Are you comparing your candidates with others? Well, that’s rude.
There’s no need to tell the candidates that you’ve hired someone instead of them. They are not interested in knowing this. Candidates always seek ways to improve themselves in interviews, and comparison won’t help them. So, stop comparing and give valuable feedback, which can lead to improvements.
Don’t Give False Promises
This can raise false hopes resulting in leaving candidates discouraged if a second attempt is unsuccessful.
Don’t Hold It Off
Don’t make candidates wait for weeks or months for a response from your side. To improve candidate experience, try to respond quickly and professionally to let them know whether they are selected or not.
Candidates apply to multiple organizations when applying for the job. And when you don’t respond to them on time, they’ll accept other job offers, resulting in losing an opportunity to hire the right talent for your organization.

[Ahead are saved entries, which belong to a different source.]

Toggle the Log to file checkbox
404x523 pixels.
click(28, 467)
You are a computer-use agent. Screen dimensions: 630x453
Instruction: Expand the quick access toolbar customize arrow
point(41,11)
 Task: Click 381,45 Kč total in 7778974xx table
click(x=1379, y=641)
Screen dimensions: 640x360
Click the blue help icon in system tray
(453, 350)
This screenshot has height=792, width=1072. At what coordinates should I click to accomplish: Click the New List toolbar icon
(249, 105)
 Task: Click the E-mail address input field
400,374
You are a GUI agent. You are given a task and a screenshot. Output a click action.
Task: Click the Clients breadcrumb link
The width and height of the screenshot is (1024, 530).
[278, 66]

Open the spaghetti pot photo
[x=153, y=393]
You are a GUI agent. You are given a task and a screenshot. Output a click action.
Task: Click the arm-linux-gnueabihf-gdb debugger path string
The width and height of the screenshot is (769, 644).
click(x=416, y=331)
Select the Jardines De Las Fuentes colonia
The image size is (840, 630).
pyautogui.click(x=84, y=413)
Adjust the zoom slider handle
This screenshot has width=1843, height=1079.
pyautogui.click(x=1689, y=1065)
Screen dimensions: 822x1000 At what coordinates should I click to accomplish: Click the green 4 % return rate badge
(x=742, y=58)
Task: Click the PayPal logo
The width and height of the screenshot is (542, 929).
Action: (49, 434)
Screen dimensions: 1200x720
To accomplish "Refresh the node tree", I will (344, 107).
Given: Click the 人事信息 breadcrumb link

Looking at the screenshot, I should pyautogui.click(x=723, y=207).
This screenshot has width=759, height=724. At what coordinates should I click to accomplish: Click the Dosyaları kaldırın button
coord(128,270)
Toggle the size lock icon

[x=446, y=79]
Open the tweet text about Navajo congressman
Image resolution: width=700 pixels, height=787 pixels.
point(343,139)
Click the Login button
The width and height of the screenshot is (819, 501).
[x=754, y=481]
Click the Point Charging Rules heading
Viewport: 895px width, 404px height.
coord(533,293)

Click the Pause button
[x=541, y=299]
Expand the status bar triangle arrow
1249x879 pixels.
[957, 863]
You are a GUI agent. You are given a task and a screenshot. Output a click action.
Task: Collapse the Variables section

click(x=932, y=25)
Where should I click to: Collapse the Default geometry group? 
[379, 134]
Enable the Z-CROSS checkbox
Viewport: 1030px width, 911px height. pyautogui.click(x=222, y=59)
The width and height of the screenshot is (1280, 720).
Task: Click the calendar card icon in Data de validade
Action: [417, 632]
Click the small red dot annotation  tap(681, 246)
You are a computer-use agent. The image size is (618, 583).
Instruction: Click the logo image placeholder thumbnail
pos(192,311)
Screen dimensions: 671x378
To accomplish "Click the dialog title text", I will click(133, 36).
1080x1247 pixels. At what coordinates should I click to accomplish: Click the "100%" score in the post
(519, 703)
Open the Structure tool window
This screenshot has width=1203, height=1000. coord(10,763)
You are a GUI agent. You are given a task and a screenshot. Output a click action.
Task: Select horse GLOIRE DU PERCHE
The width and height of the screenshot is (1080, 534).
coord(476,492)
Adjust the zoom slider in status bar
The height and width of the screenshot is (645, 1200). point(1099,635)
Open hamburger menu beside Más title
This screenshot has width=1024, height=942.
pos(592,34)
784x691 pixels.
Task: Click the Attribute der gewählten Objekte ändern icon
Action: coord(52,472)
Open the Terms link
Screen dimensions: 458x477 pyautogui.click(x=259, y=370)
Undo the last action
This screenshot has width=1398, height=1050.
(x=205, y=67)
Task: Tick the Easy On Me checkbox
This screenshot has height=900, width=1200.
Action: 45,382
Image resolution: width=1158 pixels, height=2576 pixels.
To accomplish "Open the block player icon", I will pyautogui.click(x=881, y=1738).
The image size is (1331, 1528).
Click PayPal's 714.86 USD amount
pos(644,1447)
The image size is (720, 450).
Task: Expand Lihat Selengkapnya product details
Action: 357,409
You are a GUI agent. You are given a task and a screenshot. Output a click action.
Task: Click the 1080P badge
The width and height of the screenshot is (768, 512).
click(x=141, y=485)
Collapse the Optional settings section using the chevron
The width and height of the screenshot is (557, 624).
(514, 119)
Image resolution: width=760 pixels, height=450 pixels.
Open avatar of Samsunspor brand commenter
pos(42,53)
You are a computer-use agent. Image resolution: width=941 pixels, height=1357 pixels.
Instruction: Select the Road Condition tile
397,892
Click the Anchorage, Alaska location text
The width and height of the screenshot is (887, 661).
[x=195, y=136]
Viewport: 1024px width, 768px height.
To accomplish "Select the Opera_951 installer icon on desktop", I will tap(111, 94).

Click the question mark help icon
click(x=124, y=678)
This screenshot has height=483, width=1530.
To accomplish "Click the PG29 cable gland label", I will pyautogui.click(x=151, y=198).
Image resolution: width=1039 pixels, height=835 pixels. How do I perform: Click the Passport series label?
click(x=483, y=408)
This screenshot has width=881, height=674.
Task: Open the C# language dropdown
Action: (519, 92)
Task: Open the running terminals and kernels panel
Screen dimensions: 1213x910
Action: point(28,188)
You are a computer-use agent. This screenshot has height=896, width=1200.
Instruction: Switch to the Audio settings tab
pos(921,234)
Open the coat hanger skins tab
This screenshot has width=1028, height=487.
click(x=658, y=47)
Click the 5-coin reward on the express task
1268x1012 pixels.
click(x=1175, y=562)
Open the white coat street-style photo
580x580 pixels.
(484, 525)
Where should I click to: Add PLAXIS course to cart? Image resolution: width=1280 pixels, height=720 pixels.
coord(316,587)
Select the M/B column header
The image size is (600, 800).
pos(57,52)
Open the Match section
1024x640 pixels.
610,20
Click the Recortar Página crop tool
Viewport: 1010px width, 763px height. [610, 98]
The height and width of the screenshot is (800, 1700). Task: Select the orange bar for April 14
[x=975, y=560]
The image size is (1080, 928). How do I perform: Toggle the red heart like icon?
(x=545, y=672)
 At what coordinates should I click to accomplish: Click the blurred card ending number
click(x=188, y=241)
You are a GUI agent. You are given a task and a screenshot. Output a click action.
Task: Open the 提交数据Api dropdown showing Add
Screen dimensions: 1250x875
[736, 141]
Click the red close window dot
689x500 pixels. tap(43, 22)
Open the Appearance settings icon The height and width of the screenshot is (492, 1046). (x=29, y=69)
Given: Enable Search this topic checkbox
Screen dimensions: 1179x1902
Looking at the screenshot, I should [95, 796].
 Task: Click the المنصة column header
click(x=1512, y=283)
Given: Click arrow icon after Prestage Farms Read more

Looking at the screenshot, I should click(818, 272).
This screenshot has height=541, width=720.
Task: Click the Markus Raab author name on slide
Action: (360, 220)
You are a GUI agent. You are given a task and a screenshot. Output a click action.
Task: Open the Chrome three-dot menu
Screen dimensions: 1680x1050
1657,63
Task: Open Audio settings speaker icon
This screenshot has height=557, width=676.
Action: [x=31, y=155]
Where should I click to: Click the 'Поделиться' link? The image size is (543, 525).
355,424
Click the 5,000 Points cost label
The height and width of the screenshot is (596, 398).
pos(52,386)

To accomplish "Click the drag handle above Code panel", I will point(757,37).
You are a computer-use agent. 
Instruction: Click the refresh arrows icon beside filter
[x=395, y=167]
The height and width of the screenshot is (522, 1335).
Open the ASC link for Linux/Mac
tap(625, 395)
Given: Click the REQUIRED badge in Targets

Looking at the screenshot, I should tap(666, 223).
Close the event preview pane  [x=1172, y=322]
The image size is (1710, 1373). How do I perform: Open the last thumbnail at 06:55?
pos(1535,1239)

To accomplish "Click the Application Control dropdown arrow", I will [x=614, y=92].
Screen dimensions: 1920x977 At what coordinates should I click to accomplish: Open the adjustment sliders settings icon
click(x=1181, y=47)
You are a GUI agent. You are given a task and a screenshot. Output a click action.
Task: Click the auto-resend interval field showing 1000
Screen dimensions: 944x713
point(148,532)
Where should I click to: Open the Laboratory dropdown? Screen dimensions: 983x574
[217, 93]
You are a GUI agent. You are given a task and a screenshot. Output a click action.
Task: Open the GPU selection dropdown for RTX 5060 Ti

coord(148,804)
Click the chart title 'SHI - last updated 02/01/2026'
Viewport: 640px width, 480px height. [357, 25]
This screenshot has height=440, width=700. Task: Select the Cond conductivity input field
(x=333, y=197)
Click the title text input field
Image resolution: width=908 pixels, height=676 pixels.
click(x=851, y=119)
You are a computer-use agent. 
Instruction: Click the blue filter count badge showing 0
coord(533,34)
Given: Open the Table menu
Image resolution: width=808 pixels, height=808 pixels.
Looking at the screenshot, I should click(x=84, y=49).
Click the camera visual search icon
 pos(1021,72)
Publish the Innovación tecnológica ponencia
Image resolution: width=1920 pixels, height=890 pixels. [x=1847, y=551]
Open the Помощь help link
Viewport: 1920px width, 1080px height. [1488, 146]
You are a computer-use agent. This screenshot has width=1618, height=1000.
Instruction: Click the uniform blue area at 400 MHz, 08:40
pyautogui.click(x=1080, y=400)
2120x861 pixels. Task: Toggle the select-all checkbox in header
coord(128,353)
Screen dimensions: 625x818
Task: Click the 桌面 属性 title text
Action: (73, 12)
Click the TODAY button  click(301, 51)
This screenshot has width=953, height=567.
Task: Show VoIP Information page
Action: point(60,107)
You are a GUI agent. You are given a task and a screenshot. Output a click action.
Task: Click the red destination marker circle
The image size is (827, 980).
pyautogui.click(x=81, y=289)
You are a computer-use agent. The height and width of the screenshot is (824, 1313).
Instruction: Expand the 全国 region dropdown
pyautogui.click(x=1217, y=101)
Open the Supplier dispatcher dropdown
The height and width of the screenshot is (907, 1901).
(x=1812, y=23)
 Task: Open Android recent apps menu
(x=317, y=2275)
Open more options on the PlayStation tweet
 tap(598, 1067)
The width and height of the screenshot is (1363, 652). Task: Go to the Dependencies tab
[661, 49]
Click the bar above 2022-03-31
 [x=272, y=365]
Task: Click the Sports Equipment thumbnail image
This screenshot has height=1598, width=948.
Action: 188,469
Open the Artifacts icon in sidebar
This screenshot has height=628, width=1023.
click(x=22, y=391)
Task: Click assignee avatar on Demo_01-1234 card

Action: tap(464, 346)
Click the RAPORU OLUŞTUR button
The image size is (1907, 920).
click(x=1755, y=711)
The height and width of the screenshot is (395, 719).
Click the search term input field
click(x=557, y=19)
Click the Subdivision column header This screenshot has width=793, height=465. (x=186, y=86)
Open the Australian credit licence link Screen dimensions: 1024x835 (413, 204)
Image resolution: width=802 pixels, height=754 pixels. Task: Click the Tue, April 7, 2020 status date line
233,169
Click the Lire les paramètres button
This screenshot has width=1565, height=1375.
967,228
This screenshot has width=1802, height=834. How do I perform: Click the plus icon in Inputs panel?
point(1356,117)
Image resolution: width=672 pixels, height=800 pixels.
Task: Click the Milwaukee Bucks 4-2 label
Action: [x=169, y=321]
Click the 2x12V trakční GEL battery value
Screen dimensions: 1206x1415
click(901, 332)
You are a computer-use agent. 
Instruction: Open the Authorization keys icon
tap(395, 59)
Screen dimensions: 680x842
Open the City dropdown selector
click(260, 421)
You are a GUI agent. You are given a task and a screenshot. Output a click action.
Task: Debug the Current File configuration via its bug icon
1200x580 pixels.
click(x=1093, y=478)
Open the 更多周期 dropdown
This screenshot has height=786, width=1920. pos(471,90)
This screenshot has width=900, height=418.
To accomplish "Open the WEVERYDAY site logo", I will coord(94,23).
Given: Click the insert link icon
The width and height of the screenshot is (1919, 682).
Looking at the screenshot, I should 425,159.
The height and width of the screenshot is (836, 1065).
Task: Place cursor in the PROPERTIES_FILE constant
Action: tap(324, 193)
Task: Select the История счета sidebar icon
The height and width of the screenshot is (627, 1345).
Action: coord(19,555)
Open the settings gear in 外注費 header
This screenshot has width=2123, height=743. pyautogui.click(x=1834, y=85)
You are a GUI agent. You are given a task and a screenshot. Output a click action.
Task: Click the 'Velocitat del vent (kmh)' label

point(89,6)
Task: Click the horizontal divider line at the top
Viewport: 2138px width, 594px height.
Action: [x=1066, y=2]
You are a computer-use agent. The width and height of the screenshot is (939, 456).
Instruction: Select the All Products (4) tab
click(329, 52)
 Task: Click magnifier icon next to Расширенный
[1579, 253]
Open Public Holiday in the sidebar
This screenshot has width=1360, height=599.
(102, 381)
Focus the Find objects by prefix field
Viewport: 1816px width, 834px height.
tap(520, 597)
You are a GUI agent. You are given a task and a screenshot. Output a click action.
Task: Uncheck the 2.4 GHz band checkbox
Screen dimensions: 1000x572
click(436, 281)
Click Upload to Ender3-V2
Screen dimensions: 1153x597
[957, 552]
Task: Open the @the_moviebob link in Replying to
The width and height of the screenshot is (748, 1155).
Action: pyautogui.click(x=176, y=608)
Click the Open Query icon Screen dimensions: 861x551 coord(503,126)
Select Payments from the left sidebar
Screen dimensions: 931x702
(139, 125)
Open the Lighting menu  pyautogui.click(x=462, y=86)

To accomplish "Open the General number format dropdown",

Rarely you will get a rude reply or aggressive reaction from candidates when you reject them. In such situations, you need to be relaxed and professional and never argue back.
Don’t take such a candidate's reactions personally. This just reiterates that you made the right hiring decision in the first place.
Don’t Use Discriminatory Language
Discrimination is one of the big reasons why recruiters hesitate to give candidate feedback. Your words can either result in developing a positive employer brand or can put you at legal risk.
For example, saying “we want someone who can constantly be on call” can put you in big trouble. What if the candidate is a working mother or pregnant?
Be careful while giving feedback and prepare yourself to provide feedback to every candidate you interview.
Giving feedback can help both recruiters and candidates in several ways.
Of course, your words and tone matter a lot. Your feedback must aim to help the candidate improve in future interviews. Eventually, it will develop a positive employer brand when candidates discuss your organization on several social media and online platforms.
Following the above-mentioned do’s and don’ts will help you develop a positive and professional image in the candidate’s mind.